Passage given:
┌──

October 1 to 14, 2008

Author: Yvonne Keller

Trip Leaders: Dick and Judy Opsahl

Participants: Marilyn Yeamans, Sara Maxwell (Marilyn's daughter), Karen Grace, Joy Green, and Chick & Yvonne Keller, and Dick & Judy Opsahl.

We have been back from Spain for almost 3 weeks now and yet we are still under the spell of the Camino.  On October 1, 2008 eight of us began walking the Camino to Santiago de Compostella from the small city of Ponferrada in northwestern Spain.  We carried lightweight backpacks with a change of clothing, a pair of sandals, a sleeping bag, rain gear, water bottle, a little food, our pilgrim passports and our journals.  We walked 10 or 11 kilometers on our shortest day and about 30 on the longest.  Everyone seemed to fall right into the daily routine of the 'peregrino', the pilgrim--up at 6:00 a.m. to dress in the dark, stuff the sleeping bag, pack up, and then to the kitchen of the albergue, the pilgrim hostel, to have a little breakfast.  Then out the door by 7:30 or 7:45 to start walking in the dark.

A wooded section passing through farmland midway in Galicia.

We walked through countryside full of vineyards on our first day.  The grapes were ripe and pickers offered us bunches of delicious purple grapes as well as green grapes.  On other days we snacked on small sweet blackberries growing along the path.  We walked through shady oak woods and chestnut groves, by cornfields and tree farms, through green hills with grazing cows, across creeks, and through tiny villages of stone houses with slate roofs.  It was a pleasure to go through the countryside and villages on foot rather than by car, bus or train.

Trail marker along the route. For the last 100 kilometers
 to Santiago, there is a marker every 1/2 k.

Along the way and in the cafés of the villages and towns and in the albergues we met other pilgrims.  The Camino is a veritable United Nations afoot.  We met pilgrims from Italy, Germany, Ireland, France, South Africa, England, Korea, New Zealand, Australia, Brazil, Argentina, Canada.  Everyone knew at least two words of Spanish--"Buen camino" (have a good walk).  And we all seemed to be able to communicate with each other no matter what our native language.  And we all had something in common of course--walking the Camino--and all which that requires--nursing blisters, washing your change of clothes, finding a little 'mercado' (market) to buy some bread and cheese for lunch.  The camaraderie among the pilgrims was a highlight.  Still, although we slept in bunk beds in dormitory-style rooms in most of the albergues and bathrooms and showers were sometimes co-ed, I was impressed by how, even in a crowded and confined space, people could somehow give each other a sense of privacy.

└──

The problem:
In the account of walking the Camino, explain why the writer calls the Camino "a veritable United Nations afoot."

Material:
┌──

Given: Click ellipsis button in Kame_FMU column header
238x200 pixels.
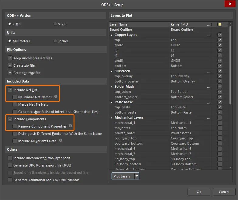Looking at the screenshot, I should click(209, 24).
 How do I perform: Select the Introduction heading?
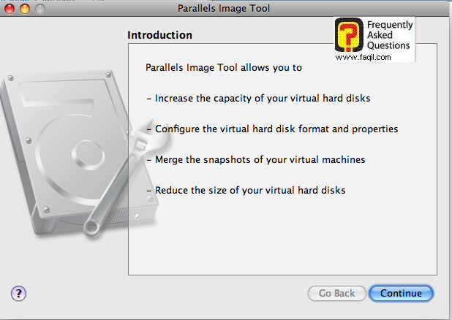tap(159, 35)
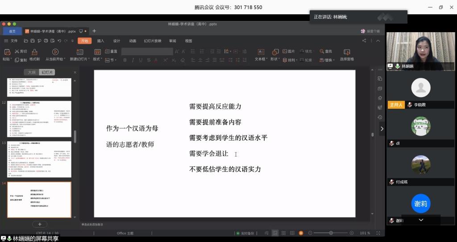
Task: Switch to the Animation (动画) tab
Action: coord(133,41)
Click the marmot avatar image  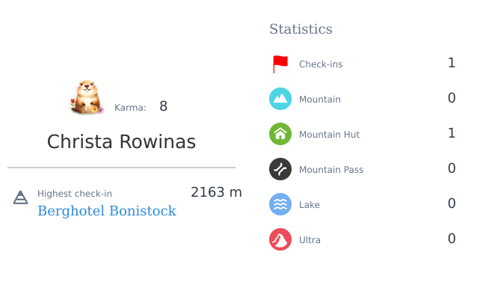[x=87, y=97]
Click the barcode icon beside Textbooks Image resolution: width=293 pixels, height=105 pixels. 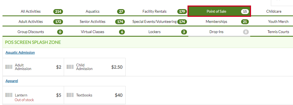(x=70, y=95)
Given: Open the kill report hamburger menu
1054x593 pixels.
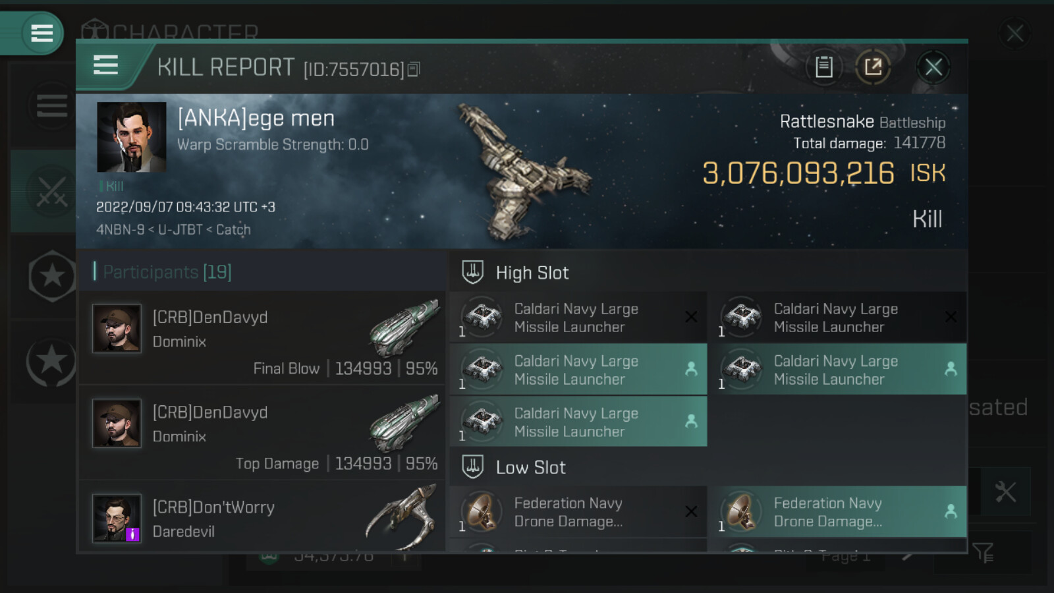Looking at the screenshot, I should (106, 65).
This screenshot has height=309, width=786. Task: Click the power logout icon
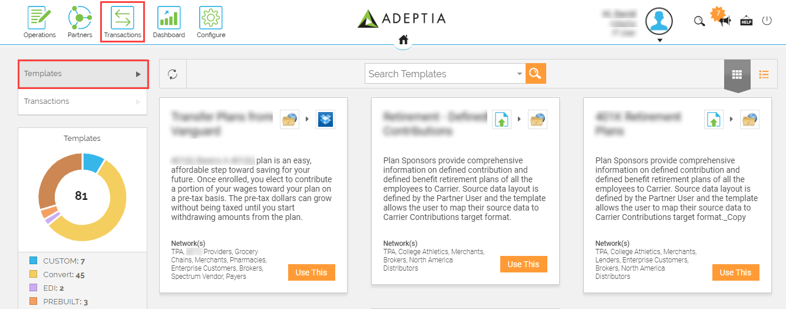coord(767,21)
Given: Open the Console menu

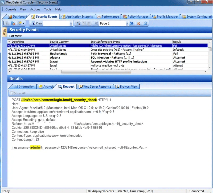Looking at the screenshot, I should pos(11,9).
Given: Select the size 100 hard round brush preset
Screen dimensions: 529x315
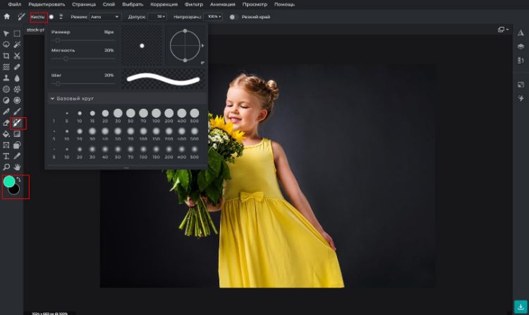Looking at the screenshot, I should (155, 113).
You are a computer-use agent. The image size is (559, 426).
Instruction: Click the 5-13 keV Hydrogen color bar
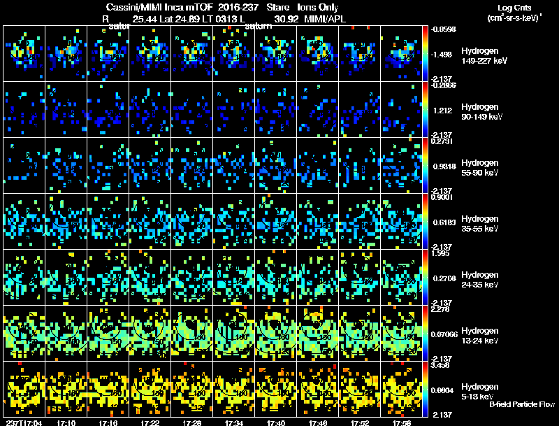pyautogui.click(x=426, y=389)

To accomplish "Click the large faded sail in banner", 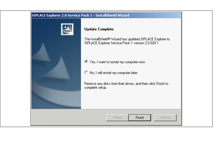I will (57, 69).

└──

Response below:
Along the way, in village cafés and in the albergues, the group met pilgrims from many different countries: Italy, Germany, Ireland, France, South Africa, England, Korea, New Zealand, Australia, Brazil, Argentina, and Canada.